The story circle, be it chiasmus or ring, is an experience of this center of the living cross, which “inside” defines and causes all things “outside.”

Back to the stories tomorrow with some thoughts on Suzanne Collins’ central chapters in her five 27 part books, The Underland Chronicles (and what this suggests about The Hunger Games’ structures). Your comments and corrections, as always, are coveted.

Comments

  1. The Hymn of the Resurrection in Greek with interlinear English translation for comparison:

    Ἀνάστασιν Χριστοῦ θεασάμενοι,

    Having beheld the Resurrection of Christ

    προσκυνήσωμεν ἅγιον, Κύριον,

    let us worship the holy Lord

    Ἰησοῦν τὸν μόνον ἀναμάρτητον.

    Jesus, the only Sinless One.

    Τὸν Σταυρόν σου Χριστὲ προσκυνοῦμεν

    We worship Thy Cross, O Christ,

    καὶ τὴν ἁγίαν σου Ἀνάστασιν
    ὑμνοῦμεν καὶ δοξάζομεν·

    and Thy holy Resurrection we hymn and glorify:
    σὺ γὰρ εἶ Θεὸς ἡμῶν,

    for Thou art our God,

    ἐκτὸς σοῦ ἄλλον οὐκ οἴδαμεν,

    we know none other beside Thee,

    τὸ ὄνομά σου ὀνομάζομεν.

    we call upon Thy name.

    Δεῦτε πάντες οἱ πιστοὶ προσκυνήσωμεν
    τὴν τοῦ Χριστοῦ ἁγίαν ἀνάστασιν·

    O come all ye faithful, let us worship Christ’s holy Resurrection,

    ἰδοὺ γὰρ ἦλθε διὰ τοῦ Σταυροῦ
    χαρὰ ἐν ὅλῳ τῷ κόσμῳ.

    for behold through the Cross joy hath come to all the world.

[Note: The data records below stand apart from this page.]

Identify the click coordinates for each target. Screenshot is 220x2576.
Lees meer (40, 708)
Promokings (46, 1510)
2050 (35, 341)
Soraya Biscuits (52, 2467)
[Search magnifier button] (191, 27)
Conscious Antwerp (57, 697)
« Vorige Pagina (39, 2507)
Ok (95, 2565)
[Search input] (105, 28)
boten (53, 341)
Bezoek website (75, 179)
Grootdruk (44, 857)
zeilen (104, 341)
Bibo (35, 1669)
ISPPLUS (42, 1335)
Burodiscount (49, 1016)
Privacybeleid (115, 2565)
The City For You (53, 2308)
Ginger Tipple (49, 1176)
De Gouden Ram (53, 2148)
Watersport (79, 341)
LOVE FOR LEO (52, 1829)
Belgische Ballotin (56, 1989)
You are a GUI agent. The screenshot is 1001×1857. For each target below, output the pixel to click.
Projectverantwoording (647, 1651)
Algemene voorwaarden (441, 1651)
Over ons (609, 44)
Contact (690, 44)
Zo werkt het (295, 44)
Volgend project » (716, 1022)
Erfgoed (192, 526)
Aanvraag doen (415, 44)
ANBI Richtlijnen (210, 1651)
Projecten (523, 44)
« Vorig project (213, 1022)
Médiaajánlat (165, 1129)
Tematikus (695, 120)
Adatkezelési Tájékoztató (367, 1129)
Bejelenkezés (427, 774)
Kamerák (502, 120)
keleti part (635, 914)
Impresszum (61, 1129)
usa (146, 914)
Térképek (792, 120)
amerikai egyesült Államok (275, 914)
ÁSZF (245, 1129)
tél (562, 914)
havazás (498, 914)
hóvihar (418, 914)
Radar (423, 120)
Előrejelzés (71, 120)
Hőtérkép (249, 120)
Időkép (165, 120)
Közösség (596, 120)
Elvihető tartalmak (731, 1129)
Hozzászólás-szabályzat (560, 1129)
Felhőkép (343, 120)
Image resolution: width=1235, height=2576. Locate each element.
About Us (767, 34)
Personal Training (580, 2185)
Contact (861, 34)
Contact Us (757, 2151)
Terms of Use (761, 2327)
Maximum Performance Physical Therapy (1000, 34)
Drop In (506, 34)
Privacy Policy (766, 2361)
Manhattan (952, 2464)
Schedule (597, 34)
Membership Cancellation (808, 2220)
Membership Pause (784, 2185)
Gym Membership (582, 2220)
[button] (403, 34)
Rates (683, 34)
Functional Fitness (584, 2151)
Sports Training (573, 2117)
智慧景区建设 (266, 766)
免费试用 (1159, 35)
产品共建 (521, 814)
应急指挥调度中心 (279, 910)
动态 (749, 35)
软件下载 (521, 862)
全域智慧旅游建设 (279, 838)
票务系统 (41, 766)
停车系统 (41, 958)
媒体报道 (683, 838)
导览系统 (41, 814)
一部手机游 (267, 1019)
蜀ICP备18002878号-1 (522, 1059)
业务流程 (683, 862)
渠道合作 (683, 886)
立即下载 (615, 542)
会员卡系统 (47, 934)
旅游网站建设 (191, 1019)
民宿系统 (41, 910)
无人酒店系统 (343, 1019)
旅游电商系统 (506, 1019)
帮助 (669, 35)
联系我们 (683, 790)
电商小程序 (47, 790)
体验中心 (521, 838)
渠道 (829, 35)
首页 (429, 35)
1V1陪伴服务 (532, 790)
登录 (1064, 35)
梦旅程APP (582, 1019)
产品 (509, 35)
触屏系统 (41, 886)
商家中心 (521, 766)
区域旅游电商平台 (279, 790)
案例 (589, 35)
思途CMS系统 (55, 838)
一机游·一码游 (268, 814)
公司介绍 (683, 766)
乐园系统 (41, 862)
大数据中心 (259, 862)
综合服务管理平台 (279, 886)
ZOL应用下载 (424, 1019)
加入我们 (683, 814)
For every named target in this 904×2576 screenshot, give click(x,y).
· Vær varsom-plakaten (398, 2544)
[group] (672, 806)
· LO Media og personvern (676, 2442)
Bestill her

    Διὰ παντὸς εὐλογοῦντες τὸν Κύριον,

    Ever blessing the Lord,

    ὑμνοῦμεν τὴν ἀνάστασιν αὐτοῦ·

    we hymn His Resurrection;

    Σταυρὸν γὰρ ὑπομείνας δι᾿ ἡμᾶς,

    for having endured crucifixion [for us[

    θανάτῳ θάνατον ὤλεσεν.

    He hath destroyed death by death.

    The Greek confirms the chiasmus reading in English.